### Assigned task
Search the entries below for "Switch", and copy each line where it appears.

Stored data:
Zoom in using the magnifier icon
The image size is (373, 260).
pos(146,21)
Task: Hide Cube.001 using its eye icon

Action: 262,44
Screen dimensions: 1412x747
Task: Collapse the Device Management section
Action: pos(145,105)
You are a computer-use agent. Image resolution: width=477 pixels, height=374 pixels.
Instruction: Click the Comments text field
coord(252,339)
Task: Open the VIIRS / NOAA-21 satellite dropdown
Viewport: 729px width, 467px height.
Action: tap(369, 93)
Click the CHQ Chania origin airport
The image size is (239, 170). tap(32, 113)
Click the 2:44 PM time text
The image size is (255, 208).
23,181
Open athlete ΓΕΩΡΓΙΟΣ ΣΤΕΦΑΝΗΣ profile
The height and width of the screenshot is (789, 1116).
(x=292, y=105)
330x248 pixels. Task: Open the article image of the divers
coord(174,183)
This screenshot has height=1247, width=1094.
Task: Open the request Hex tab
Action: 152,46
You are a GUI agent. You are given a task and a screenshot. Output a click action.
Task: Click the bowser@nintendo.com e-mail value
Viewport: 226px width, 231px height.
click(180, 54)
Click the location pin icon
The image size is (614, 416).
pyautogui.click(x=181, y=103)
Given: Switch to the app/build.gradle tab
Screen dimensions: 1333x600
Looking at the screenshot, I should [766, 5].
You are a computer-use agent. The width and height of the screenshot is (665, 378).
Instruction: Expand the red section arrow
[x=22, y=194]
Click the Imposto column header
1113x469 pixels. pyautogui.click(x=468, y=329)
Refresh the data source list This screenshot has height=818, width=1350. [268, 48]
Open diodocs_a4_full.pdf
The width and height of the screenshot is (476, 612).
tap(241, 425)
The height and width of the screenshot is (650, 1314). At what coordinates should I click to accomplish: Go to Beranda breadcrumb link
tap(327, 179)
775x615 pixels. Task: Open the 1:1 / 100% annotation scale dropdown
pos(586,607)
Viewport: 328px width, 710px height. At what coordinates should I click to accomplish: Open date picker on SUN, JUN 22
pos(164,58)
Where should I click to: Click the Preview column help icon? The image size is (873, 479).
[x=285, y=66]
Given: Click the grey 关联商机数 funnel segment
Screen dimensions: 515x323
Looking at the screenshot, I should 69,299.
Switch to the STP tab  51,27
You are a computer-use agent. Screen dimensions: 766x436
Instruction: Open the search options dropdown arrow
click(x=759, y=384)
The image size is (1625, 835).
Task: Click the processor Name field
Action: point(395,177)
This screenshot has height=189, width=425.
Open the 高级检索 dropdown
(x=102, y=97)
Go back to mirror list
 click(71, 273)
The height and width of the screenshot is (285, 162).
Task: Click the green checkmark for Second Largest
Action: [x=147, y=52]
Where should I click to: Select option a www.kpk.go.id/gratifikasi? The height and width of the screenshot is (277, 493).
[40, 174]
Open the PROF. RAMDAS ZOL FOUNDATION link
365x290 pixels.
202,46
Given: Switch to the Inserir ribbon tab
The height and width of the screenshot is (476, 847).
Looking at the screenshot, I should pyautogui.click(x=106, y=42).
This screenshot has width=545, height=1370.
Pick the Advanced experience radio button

### Result of the exercise
Given: Switch to the app/build.gradle tab
Switch to the STP tab  51,27
Given: Switch to the Inserir ribbon tab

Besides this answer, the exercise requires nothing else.